EXCERPTED DATA:
▼▼▼

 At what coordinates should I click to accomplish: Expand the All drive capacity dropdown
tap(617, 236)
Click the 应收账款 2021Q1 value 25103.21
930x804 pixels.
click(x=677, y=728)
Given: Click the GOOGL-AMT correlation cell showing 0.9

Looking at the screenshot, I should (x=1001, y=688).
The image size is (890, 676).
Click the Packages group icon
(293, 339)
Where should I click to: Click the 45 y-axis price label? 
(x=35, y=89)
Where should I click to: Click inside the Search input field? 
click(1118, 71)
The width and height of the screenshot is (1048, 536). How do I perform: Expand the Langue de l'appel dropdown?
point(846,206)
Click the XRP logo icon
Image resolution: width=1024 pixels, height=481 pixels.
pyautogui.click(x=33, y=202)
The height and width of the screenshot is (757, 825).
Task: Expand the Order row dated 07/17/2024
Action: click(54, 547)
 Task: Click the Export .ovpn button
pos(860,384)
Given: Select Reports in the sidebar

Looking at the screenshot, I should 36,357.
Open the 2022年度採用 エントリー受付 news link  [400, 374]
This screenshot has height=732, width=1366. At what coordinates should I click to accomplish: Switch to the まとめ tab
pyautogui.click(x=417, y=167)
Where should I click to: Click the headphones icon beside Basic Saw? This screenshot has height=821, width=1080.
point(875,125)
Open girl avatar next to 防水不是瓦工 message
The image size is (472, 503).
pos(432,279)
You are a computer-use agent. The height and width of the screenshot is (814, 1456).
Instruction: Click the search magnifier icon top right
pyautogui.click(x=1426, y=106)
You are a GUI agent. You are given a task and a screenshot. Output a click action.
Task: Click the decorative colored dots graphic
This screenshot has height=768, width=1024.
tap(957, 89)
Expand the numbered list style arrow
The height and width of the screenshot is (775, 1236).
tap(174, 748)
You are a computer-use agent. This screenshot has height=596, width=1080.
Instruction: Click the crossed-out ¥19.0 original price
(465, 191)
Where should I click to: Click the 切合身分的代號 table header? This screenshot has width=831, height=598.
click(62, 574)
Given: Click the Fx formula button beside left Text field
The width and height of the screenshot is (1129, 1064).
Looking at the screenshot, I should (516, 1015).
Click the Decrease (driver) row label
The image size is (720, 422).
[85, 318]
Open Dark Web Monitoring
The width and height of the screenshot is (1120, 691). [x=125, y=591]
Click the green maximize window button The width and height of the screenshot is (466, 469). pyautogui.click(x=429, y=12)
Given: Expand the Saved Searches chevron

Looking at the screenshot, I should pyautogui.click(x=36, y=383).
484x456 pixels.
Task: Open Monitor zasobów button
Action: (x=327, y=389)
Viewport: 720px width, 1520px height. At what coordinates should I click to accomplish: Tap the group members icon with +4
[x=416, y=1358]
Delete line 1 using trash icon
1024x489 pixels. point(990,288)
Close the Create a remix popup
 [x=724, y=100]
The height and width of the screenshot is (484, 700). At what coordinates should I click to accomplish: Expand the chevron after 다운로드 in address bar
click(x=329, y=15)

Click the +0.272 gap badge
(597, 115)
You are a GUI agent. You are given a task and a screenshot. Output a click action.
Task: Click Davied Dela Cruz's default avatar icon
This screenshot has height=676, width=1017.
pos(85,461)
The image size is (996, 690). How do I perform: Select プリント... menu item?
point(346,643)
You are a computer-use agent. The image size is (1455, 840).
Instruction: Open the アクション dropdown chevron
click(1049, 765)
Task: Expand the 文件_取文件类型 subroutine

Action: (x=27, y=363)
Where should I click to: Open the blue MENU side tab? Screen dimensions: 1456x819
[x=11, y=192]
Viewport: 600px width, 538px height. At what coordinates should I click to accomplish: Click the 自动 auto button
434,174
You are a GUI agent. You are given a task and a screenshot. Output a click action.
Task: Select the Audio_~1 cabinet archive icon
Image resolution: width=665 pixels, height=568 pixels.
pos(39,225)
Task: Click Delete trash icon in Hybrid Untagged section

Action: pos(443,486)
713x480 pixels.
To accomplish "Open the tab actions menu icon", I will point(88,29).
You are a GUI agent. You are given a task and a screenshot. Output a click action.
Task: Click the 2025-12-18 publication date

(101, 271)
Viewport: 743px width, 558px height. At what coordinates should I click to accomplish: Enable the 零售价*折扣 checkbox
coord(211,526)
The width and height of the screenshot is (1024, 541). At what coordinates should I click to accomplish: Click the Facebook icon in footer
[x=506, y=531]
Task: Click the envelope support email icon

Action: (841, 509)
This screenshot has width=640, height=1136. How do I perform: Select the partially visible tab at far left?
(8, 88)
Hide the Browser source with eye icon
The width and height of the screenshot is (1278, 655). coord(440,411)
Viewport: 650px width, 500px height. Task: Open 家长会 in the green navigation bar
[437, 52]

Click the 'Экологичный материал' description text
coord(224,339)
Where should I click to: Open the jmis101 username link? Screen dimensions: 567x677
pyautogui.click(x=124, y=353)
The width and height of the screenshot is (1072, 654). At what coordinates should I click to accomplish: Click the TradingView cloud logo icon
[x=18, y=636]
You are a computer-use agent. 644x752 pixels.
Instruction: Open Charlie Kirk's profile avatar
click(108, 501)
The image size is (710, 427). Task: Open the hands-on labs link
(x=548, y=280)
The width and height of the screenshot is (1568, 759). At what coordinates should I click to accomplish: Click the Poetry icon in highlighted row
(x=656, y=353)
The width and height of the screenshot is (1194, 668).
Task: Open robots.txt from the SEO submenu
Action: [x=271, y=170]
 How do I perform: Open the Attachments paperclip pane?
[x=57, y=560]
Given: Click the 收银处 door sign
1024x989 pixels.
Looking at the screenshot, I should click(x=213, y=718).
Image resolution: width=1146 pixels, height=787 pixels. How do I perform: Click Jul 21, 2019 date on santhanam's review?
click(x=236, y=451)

▲▲▲

WHAT TO PRODUCE: A faithful copy of every record is required; output it in full.

EXERCISE OUTPUT:
 At what coordinates should I click to accomplish: Expand the All drive capacity dropdown
tap(617, 236)
Click the 应收账款 2021Q1 value 25103.21
930x804 pixels.
click(x=677, y=728)
Given: Click the GOOGL-AMT correlation cell showing 0.9

Looking at the screenshot, I should (x=1001, y=688).
The image size is (890, 676).
Click the Packages group icon
(293, 339)
Where should I click to: Click the 45 y-axis price label? 
(x=35, y=89)
Where should I click to: Click inside the Search input field? 
click(1118, 71)
The width and height of the screenshot is (1048, 536). How do I perform: Expand the Langue de l'appel dropdown?
point(846,206)
Click the XRP logo icon
Image resolution: width=1024 pixels, height=481 pixels.
pyautogui.click(x=33, y=202)
The height and width of the screenshot is (757, 825).
Task: Expand the Order row dated 07/17/2024
Action: click(54, 547)
 Task: Click the Export .ovpn button
pos(860,384)
Given: Select Reports in the sidebar

Looking at the screenshot, I should 36,357.
Open the 2022年度採用 エントリー受付 news link  [400, 374]
This screenshot has height=732, width=1366. At what coordinates should I click to accomplish: Switch to the まとめ tab
pyautogui.click(x=417, y=167)
Where should I click to: Click the headphones icon beside Basic Saw? This screenshot has height=821, width=1080.
point(875,125)
Open girl avatar next to 防水不是瓦工 message
The image size is (472, 503).
pos(432,279)
You are a computer-use agent. The height and width of the screenshot is (814, 1456).
Instruction: Click the search magnifier icon top right
pyautogui.click(x=1426, y=106)
You are a GUI agent. You are given a task and a screenshot. Output a click action.
Task: Click the decorative colored dots graphic
This screenshot has height=768, width=1024.
tap(957, 89)
Expand the numbered list style arrow
The height and width of the screenshot is (775, 1236).
tap(174, 748)
You are a computer-use agent. This screenshot has height=596, width=1080.
Instruction: Click the crossed-out ¥19.0 original price
(465, 191)
Where should I click to: Click the 切合身分的代號 table header? This screenshot has width=831, height=598.
click(62, 574)
Given: Click the Fx formula button beside left Text field
The width and height of the screenshot is (1129, 1064).
Looking at the screenshot, I should (516, 1015).
Click the Decrease (driver) row label
The image size is (720, 422).
[85, 318]
Open Dark Web Monitoring
The width and height of the screenshot is (1120, 691). [x=125, y=591]
Click the green maximize window button The width and height of the screenshot is (466, 469). pyautogui.click(x=429, y=12)
Given: Expand the Saved Searches chevron

Looking at the screenshot, I should pyautogui.click(x=36, y=383).
484x456 pixels.
Task: Open Monitor zasobów button
Action: (x=327, y=389)
Viewport: 720px width, 1520px height. At what coordinates should I click to accomplish: Tap the group members icon with +4
[x=416, y=1358]
Delete line 1 using trash icon
1024x489 pixels. point(990,288)
Close the Create a remix popup
 [x=724, y=100]
The height and width of the screenshot is (484, 700). At what coordinates should I click to accomplish: Expand the chevron after 다운로드 in address bar
click(x=329, y=15)

Click the +0.272 gap badge
(597, 115)
You are a GUI agent. You are given a task and a screenshot. Output a click action.
Task: Click Davied Dela Cruz's default avatar icon
This screenshot has height=676, width=1017.
pos(85,461)
The image size is (996, 690). How do I perform: Select プリント... menu item?
point(346,643)
You are a computer-use agent. The image size is (1455, 840).
Instruction: Open the アクション dropdown chevron
click(1049, 765)
Task: Expand the 文件_取文件类型 subroutine

Action: (x=27, y=363)
Where should I click to: Open the blue MENU side tab? Screen dimensions: 1456x819
[x=11, y=192]
Viewport: 600px width, 538px height. At what coordinates should I click to accomplish: Click the 自动 auto button
434,174
You are a GUI agent. You are given a task and a screenshot. Output a click action.
Task: Select the Audio_~1 cabinet archive icon
Image resolution: width=665 pixels, height=568 pixels.
pos(39,225)
Task: Click Delete trash icon in Hybrid Untagged section

Action: pos(443,486)
713x480 pixels.
To accomplish "Open the tab actions menu icon", I will point(88,29).
You are a GUI agent. You are given a task and a screenshot. Output a click action.
Task: Click the 2025-12-18 publication date

(101, 271)
Viewport: 743px width, 558px height. At what coordinates should I click to accomplish: Enable the 零售价*折扣 checkbox
coord(211,526)
The width and height of the screenshot is (1024, 541). At what coordinates should I click to accomplish: Click the Facebook icon in footer
[x=506, y=531]
Task: Click the envelope support email icon

Action: (841, 509)
This screenshot has width=640, height=1136. How do I perform: Select the partially visible tab at far left?
(8, 88)
Hide the Browser source with eye icon
The width and height of the screenshot is (1278, 655). coord(440,411)
Viewport: 650px width, 500px height. Task: Open 家长会 in the green navigation bar
[437, 52]

Click the 'Экологичный материал' description text
coord(224,339)
Where should I click to: Open the jmis101 username link? Screen dimensions: 567x677
pyautogui.click(x=124, y=353)
The width and height of the screenshot is (1072, 654). At what coordinates should I click to accomplish: Click the TradingView cloud logo icon
[x=18, y=636]
You are a computer-use agent. 644x752 pixels.
Instruction: Open Charlie Kirk's profile avatar
click(108, 501)
The image size is (710, 427). Task: Open the hands-on labs link
(x=548, y=280)
The width and height of the screenshot is (1568, 759). At what coordinates should I click to accomplish: Click the Poetry icon in highlighted row
(x=656, y=353)
The width and height of the screenshot is (1194, 668).
Task: Open robots.txt from the SEO submenu
Action: [x=271, y=170]
 How do I perform: Open the Attachments paperclip pane?
[x=57, y=560]
Given: Click the 收银处 door sign
1024x989 pixels.
Looking at the screenshot, I should click(x=213, y=718).
Image resolution: width=1146 pixels, height=787 pixels. How do I perform: Click Jul 21, 2019 date on santhanam's review?
click(x=236, y=451)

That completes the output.